And so, we do feel very well protected, I mean, as we head into the next couple of years and feel that we are at a new higher level of earnings than we were in the past. And that also the likely spread of what we might achieve in the future between, say, negative cases and positive cases, that spread has come down just because so many of our containers are locked away for a long time as we've shown in our slides. So basically, the premise that we do expect earnings to remain strong for a while is right. We don't like to give any specific guidance on just what that means in terms of a specific number. But again, we do think we are in very good shape to have strong financial performance for years to come here.

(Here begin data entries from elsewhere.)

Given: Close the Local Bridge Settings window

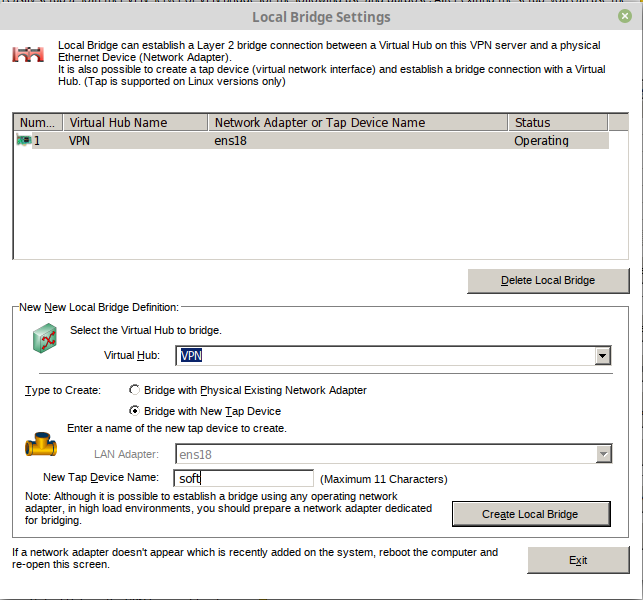Looking at the screenshot, I should coord(625,16).
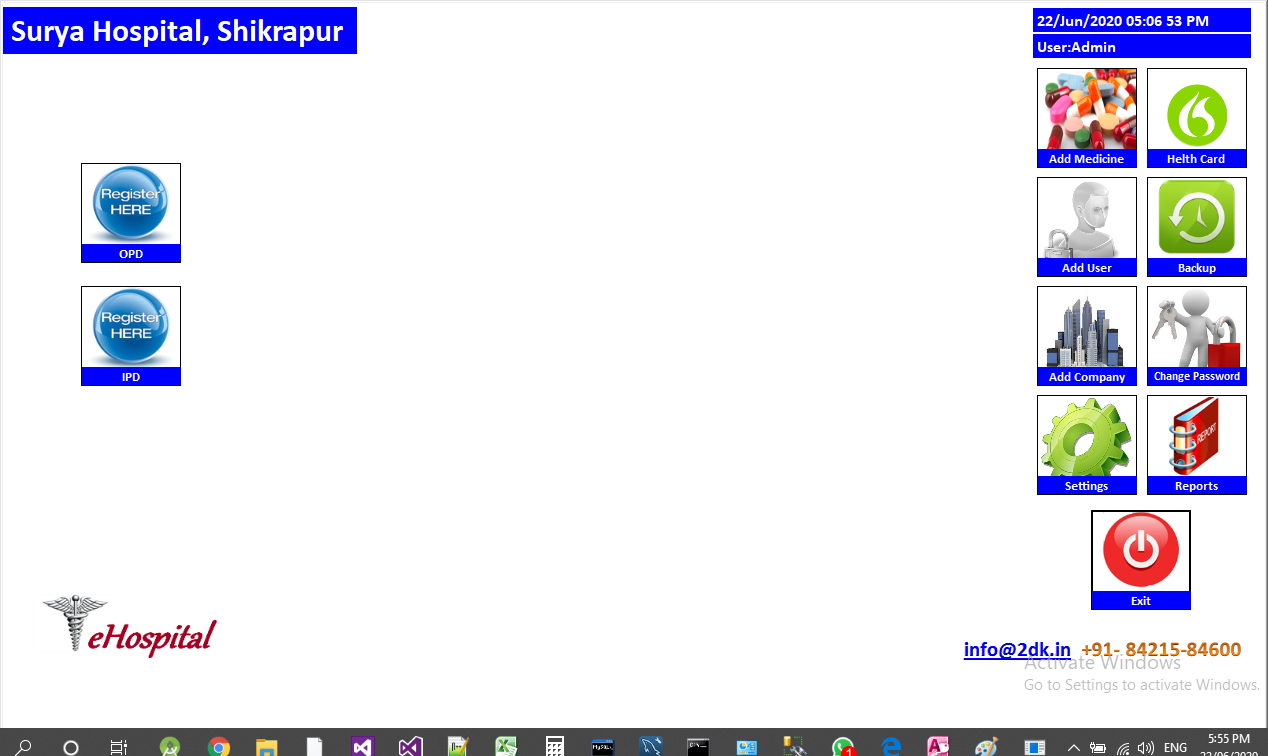Screen dimensions: 1268x756
Task: Click the Add Medicine pills icon
Action: tap(1086, 110)
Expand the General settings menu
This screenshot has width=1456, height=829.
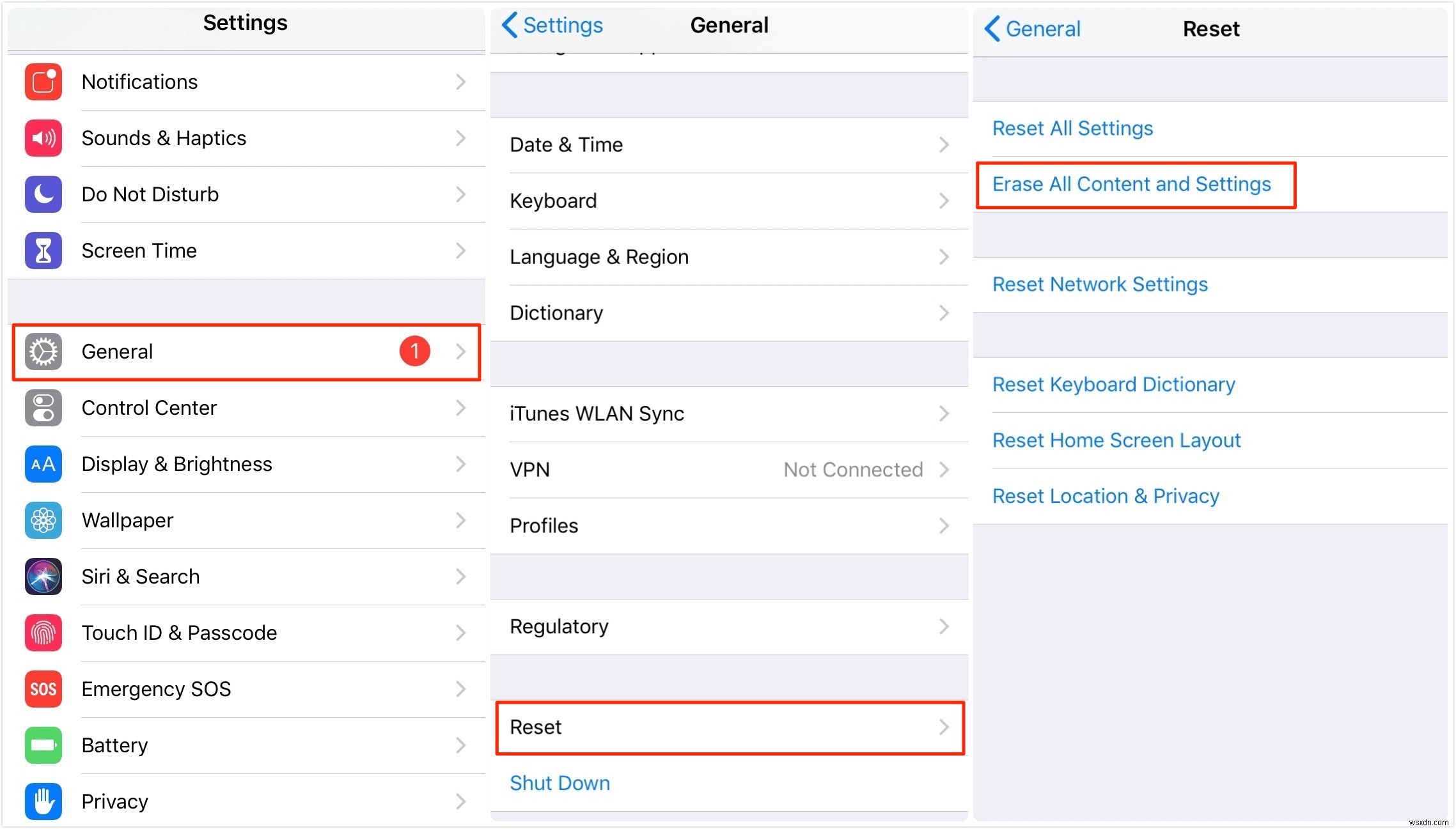click(245, 351)
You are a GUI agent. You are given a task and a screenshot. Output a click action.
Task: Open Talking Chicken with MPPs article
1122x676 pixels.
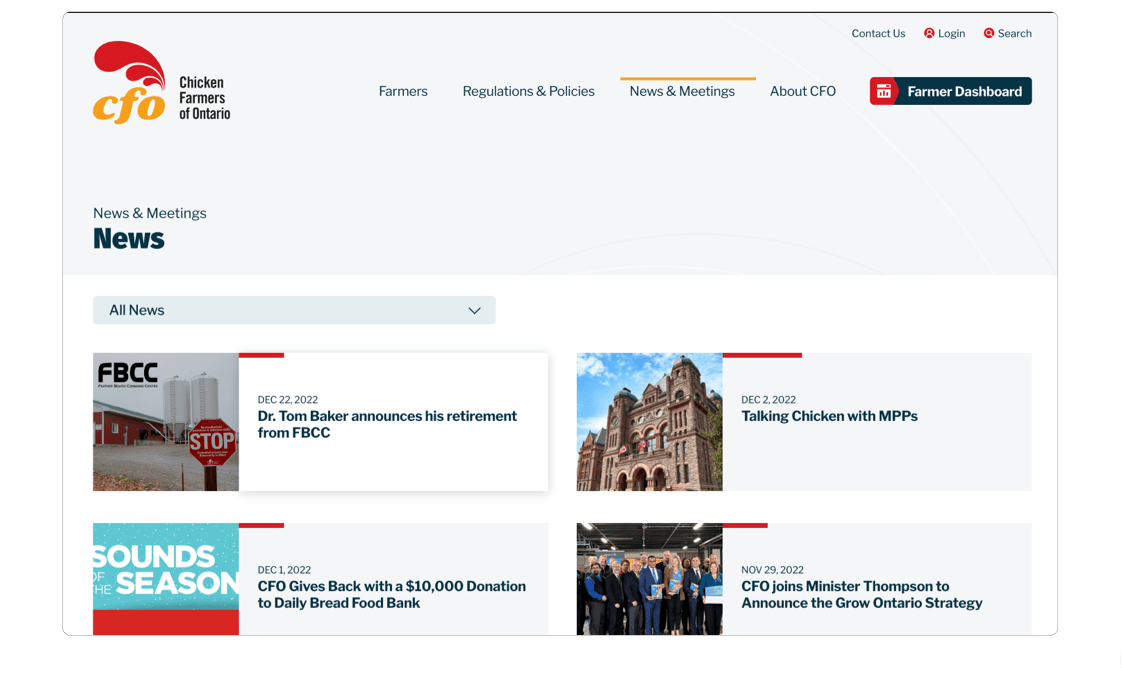(x=829, y=416)
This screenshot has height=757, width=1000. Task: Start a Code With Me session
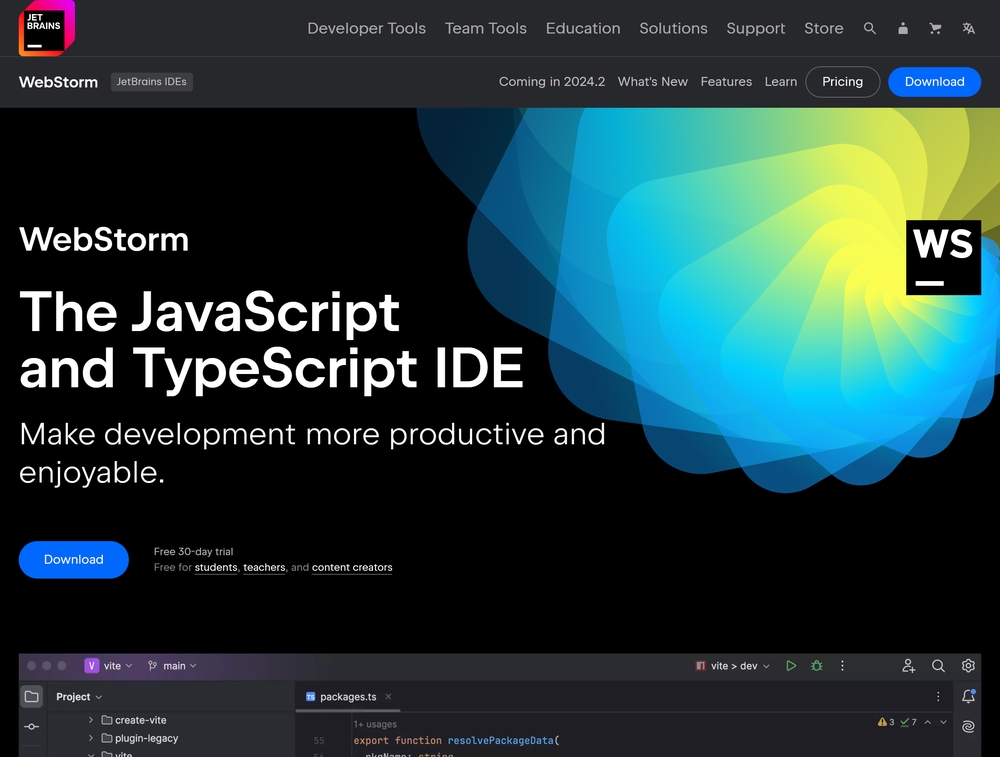pos(908,665)
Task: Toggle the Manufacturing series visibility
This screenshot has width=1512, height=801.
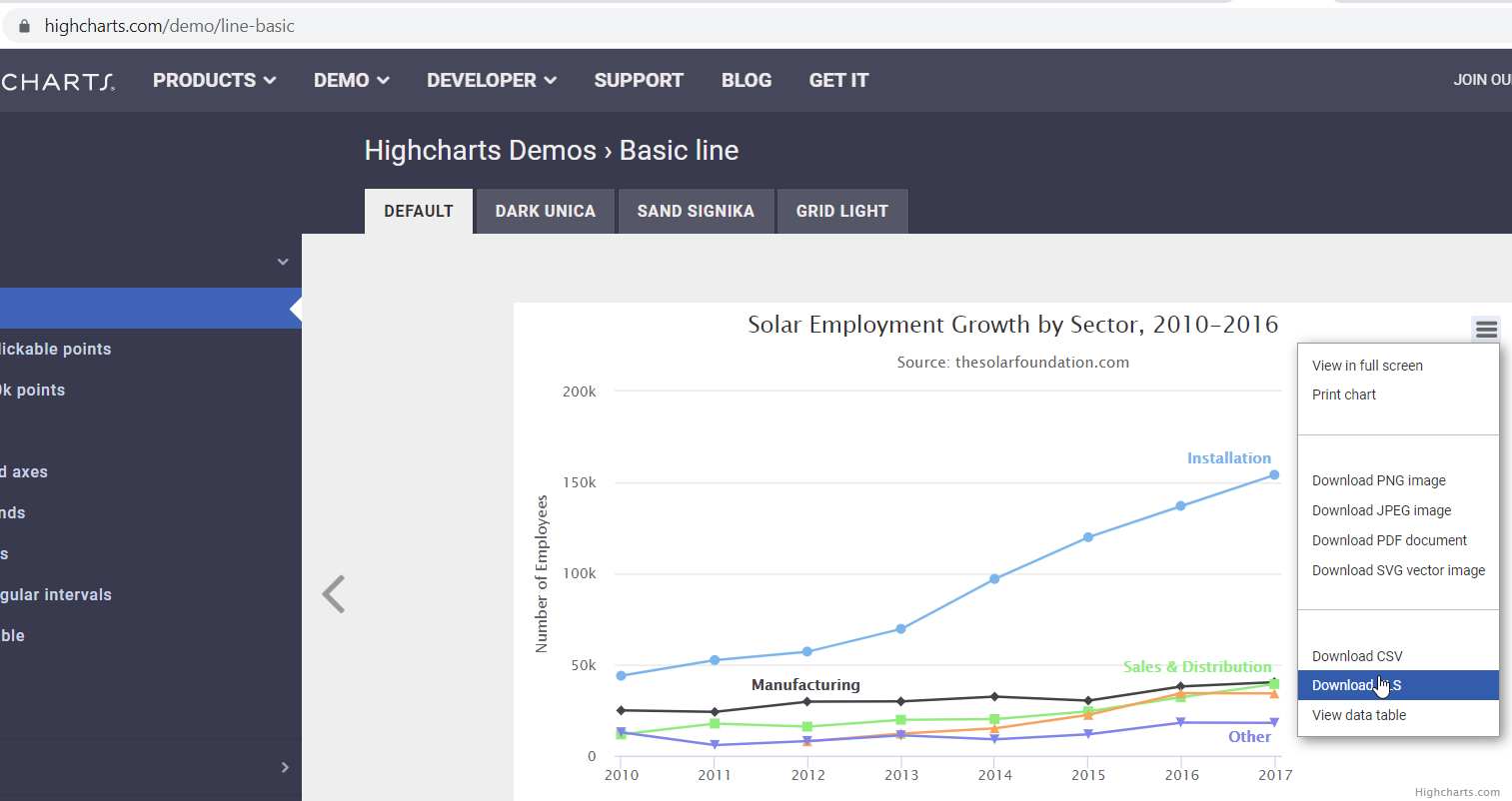Action: [805, 685]
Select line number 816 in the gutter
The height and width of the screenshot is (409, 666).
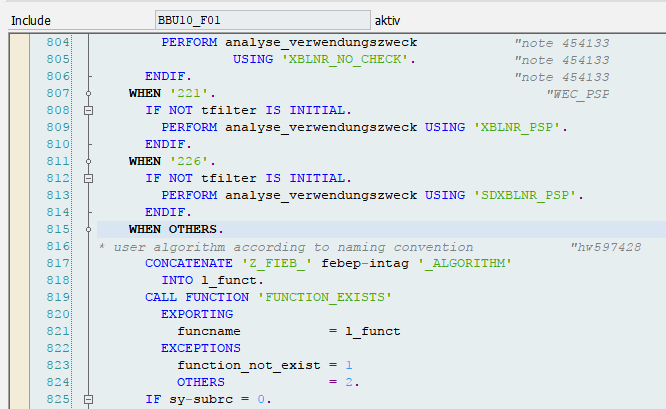[56, 246]
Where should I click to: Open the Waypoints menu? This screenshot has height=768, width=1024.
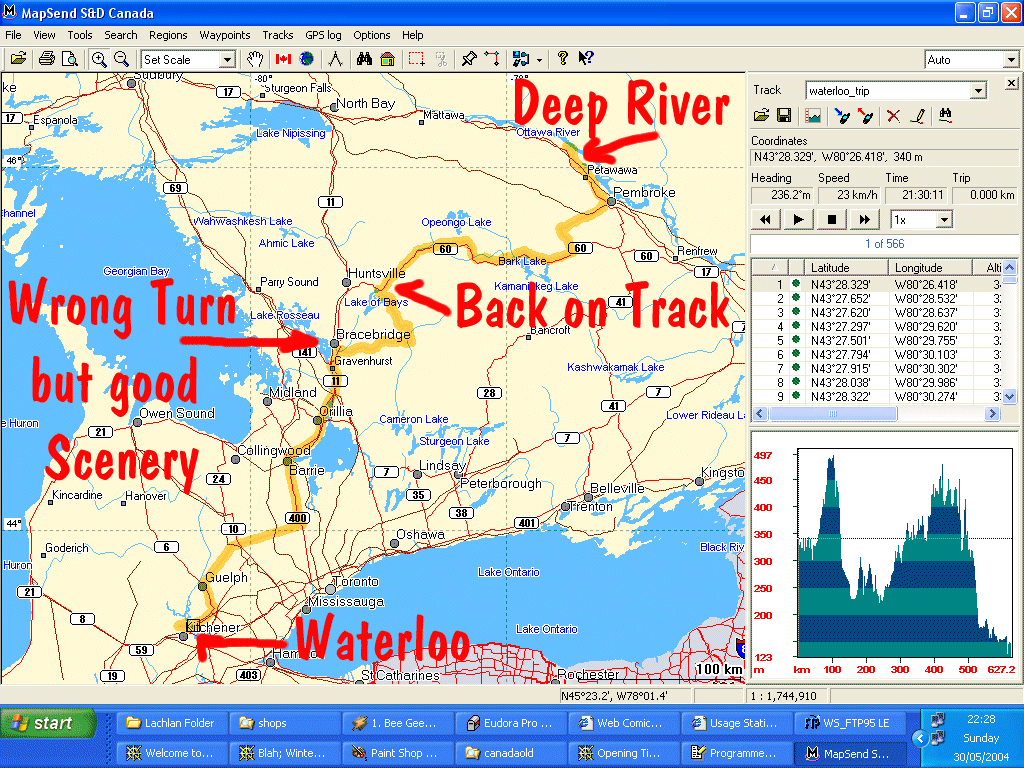(x=224, y=35)
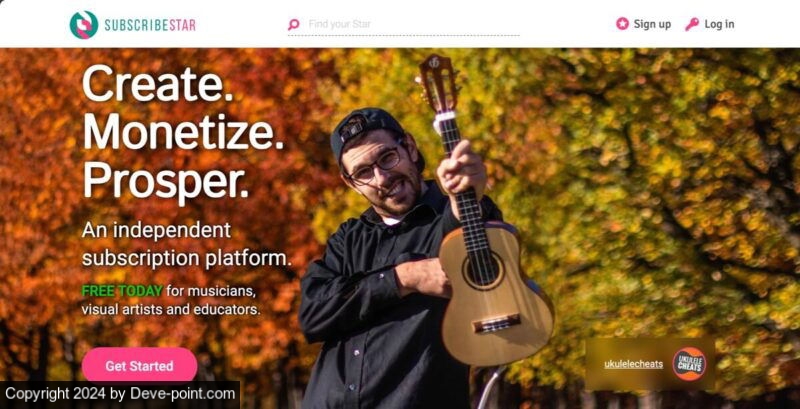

Larry Solow -- CJS Securities -- Analyst

Right. And it does sound like maybe a subtle shift and maybe you just sort of taking a pause to see what happens as we get past the major buying season -- from seasonal strength. But it sounds like maybe a little bit of a shift, less buying in the near-term, maybe only minimal buying over the next few quarters and more of a shift toward share repurchases that you did in '18 and '19. Is that a fair assessment? Or are you sort of just keeping all options open at this point?

Brian Sondey -- Chairman and Chief Executive Officer

Yeah, I wouldn't want to roll forward too many quarters. I think the main thing we'd say is the market remains very strong. So trade volumes are still elevated, there's still tremendous amount of consumer demand in the U.S. and in other places too. There's still a huge amount of operational disruption again in the U.S., but also in many other places in the world that are slowing container turn times and sort of absorbing excess container or extra container capacity.

And so we wouldn't say that we expect -- necessarily expect capital spending to be low or demand to be less as we head into next year. I think the main thing we'd just say is that, it's just a timing issue where as we were ordering containers really starting in July and continuing through now, the container delivery dates are at, what we call, the post-peak season, sort of October, November, December, January. We're typically -- our shipping line customers take some time to digest the containers that they've added and the seasonal cargos go down. And so I think I would describe it more that we've just taken an opportunity to use the containers that we've ordered for very high prices and supply those to the leases that we're doing. And it gives us an opportunity to see what happens with container prices, what happens with demand, as we go through the post-peak period and then into next year.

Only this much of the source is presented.